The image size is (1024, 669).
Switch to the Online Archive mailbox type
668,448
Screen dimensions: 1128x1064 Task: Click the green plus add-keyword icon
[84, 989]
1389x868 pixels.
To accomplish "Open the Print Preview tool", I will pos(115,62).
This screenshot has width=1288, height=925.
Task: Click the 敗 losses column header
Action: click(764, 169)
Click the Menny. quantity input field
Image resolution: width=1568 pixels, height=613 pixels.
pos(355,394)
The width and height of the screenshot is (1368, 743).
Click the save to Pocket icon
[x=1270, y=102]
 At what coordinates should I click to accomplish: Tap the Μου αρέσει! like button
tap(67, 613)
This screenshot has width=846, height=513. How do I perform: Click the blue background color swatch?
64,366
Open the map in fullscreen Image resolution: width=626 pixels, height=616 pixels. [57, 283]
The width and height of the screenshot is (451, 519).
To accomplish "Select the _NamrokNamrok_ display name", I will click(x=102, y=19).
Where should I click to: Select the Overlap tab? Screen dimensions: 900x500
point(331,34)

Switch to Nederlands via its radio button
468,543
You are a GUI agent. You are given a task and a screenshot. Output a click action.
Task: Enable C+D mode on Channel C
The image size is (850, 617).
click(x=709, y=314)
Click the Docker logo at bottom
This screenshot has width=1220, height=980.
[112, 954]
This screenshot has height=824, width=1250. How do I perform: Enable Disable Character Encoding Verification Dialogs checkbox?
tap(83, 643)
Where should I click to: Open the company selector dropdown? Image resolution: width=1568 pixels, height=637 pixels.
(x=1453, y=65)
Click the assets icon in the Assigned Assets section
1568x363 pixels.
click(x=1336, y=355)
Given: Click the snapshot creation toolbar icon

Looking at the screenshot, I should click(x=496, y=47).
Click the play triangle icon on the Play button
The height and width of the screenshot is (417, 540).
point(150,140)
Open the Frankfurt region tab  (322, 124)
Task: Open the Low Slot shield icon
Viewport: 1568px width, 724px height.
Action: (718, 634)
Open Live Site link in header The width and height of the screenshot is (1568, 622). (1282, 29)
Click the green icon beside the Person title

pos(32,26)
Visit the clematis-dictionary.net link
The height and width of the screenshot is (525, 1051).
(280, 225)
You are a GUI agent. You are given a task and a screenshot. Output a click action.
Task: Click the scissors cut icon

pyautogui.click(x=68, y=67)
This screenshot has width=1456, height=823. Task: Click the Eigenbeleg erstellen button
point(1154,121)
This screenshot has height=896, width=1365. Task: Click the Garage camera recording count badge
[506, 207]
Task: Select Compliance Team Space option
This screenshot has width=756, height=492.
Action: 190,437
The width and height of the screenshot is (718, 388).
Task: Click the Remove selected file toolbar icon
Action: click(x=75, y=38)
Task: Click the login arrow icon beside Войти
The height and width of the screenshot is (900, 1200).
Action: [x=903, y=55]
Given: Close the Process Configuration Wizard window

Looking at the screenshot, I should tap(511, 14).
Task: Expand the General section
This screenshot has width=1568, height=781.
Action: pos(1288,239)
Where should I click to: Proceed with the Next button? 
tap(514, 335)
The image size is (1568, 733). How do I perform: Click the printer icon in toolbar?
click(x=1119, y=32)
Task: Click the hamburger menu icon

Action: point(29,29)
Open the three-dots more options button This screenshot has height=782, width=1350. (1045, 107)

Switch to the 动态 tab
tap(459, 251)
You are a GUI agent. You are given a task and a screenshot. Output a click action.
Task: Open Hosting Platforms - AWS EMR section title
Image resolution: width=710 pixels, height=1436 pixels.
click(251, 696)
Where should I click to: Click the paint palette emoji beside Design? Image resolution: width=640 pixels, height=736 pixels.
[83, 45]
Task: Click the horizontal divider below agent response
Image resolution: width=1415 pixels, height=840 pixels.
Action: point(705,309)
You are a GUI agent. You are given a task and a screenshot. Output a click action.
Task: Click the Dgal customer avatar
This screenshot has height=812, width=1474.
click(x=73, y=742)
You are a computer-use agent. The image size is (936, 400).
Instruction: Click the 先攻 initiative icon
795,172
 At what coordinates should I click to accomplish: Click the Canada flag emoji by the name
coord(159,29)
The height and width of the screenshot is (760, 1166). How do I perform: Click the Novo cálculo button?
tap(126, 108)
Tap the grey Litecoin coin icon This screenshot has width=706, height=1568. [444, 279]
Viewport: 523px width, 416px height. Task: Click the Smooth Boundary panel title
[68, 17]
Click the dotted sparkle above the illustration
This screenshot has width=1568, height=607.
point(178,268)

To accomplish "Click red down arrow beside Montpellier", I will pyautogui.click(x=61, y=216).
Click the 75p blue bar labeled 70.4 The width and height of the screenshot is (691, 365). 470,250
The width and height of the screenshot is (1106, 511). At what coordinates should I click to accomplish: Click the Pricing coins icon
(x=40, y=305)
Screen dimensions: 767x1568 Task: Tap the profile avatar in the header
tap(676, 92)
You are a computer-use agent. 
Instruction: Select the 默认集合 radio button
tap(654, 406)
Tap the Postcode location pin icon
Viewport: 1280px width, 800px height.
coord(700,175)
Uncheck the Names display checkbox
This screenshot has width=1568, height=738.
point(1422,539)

· · · ·

**What is asked**
Scale the records from the line with "by the name" up to and including the line with "will pyautogui.click(x=61, y=216).", writing out every line again, requests included. Multiply each coordinate in the answers by 0.95 and round it to a whole number, with halves rounded up; leave all other numbers as they are.

**Task response**
 At what coordinates should I click to accomplish: Click the Canada flag emoji by the name
coord(151,28)
The height and width of the screenshot is (760, 1166). How do I perform: Click the Novo cálculo button?
tap(120, 103)
Tap the grey Litecoin coin icon This screenshot has width=706, height=1568. [422, 265]
Viewport: 523px width, 416px height. Task: Click the Smooth Boundary panel title
[65, 16]
Click the dotted sparkle above the illustration
This screenshot has width=1568, height=607.
point(169,255)

To accomplish "Click red down arrow beside Montpellier", I will pyautogui.click(x=58, y=205).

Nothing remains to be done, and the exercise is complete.